SET EXERCISE A:
Can you repeat the entries from the line containing "You are a computer-use" through the last entry, leaving out the pictures?

READING TEXT:
──────

Tableau Deep Dive: LOD – The Fixed Calculation


Tableau Deep Dive: LOD – The Fixed Calculation

Tableau Deep Dives are a loose collection of mini-series designed to give you an in-depth look into various features of Tableau Software.

In Part 4 of our Tableau Deep Dive on level of detail, we’re going to examine the last of the three LOD calculation types – Fixed. Remember: This series is building upon each article, and I highly recommend that you start with Part 1 and go forward in order.

Fixed LOD Calculation

Both the Include and Exclude calculation types are relative to the visualization in which they are used. If you Include a dimension that is already in the view, then the Include calculation will have no extra effect. Likewise, if you Exclude a dimension that is not in the view, then that calculation will have no effect.

Fixed LOD calculations are not relative at all. Instead, we tell the calculation to only focus on the dimension(s) that we specify in the calculation regardless of what is and what is not in the visualization. To illustrate this example, we’ll build the same view that we had in Part 3 (Exclude):

Basic Tableau view

For our imaginary use case, we want to show the sum of Sales for State and for Country. We achieved this in our Exclude example, by excluding City and then City and State. The strength of the Fixed LOD calculation is that we don’t have to anticipate what dimensions are or are not in the view to accomplish the same result. We simply fix the level of detail on the dimension(s) that we want.

──────

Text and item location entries
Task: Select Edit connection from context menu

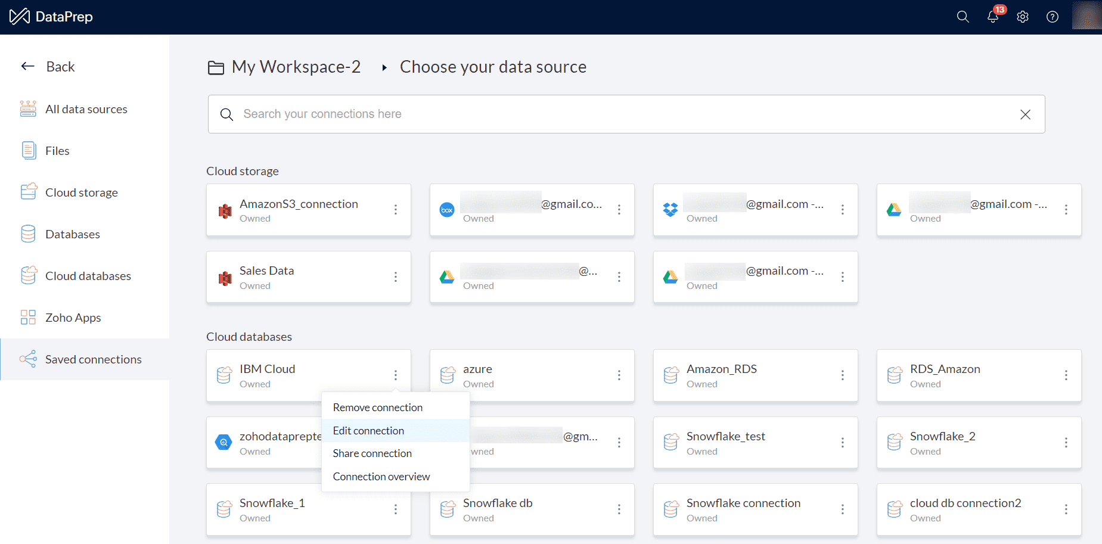Action: tap(368, 431)
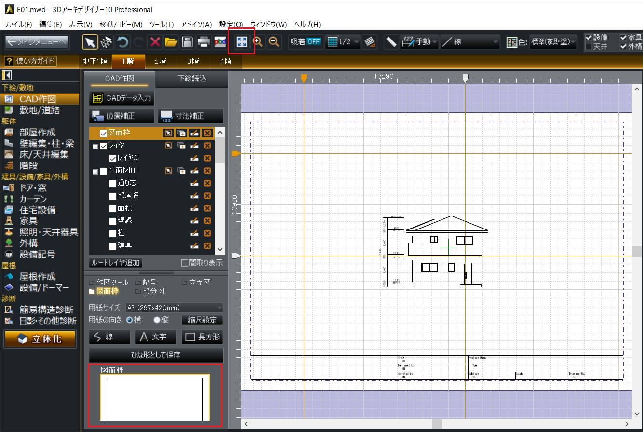
Task: Click the ひな形として保存 button
Action: coord(156,355)

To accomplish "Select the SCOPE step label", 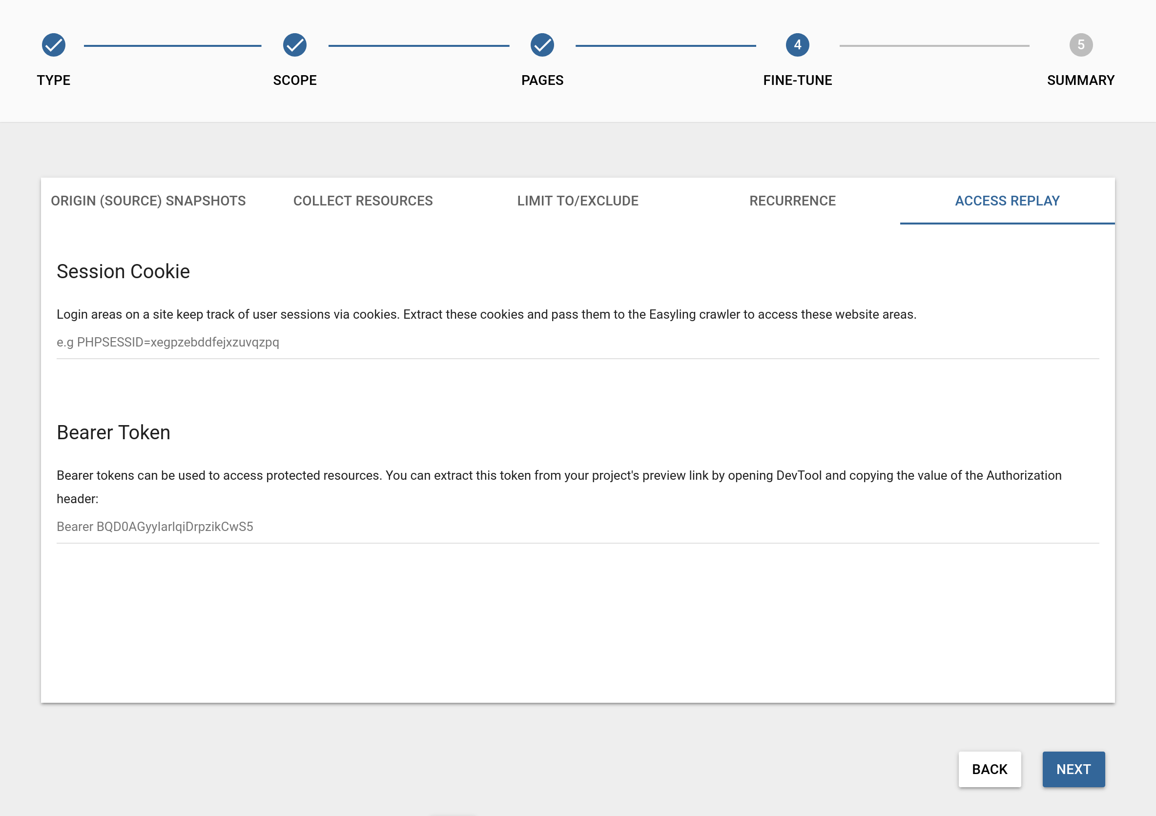I will [295, 80].

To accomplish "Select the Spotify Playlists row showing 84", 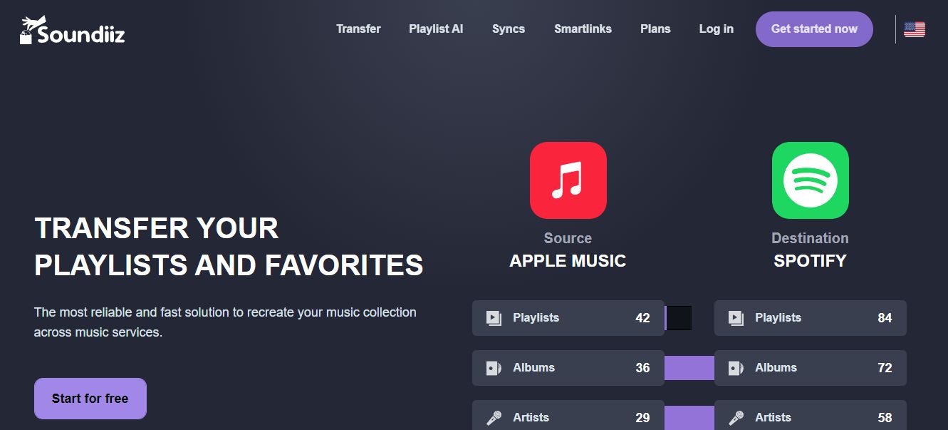I will (811, 318).
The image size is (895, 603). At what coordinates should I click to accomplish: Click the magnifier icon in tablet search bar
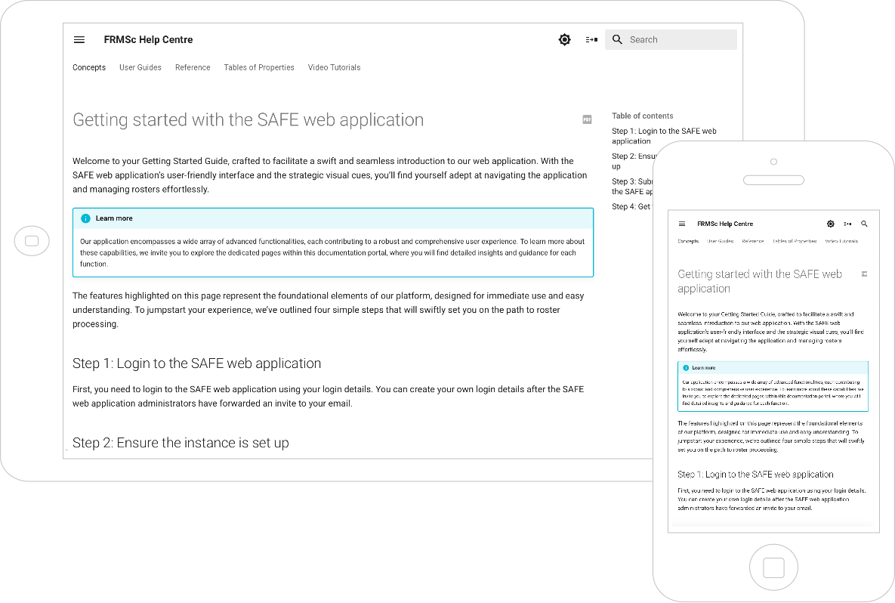[617, 40]
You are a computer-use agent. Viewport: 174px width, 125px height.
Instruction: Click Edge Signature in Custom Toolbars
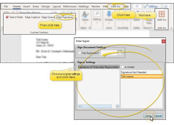click(65, 17)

──────

SET EXERCISE B:
Could you rewrite the part of the Tableau article that opens with the words "Basic Tableau view" and closes with "that we want.", with "City" replaced by "Town"?

FULL OUTPUT A:
You are a computer-use agent. Viewport: 174px width, 125px height.
Instruction: Click Edge Signature in Custom Toolbars
click(65, 17)

FULL OUTPUT B:
Basic Tableau view

For our imaginary use case, we want to show the sum of Sales for State and for Country. We achieved this in our Exclude example, by excluding Town and then Town and State. The strength of the Fixed LOD calculation is that we don’t have to anticipate what dimensions are or are not in the view to accomplish the same result. We simply fix the level of detail on the dimension(s) that we want.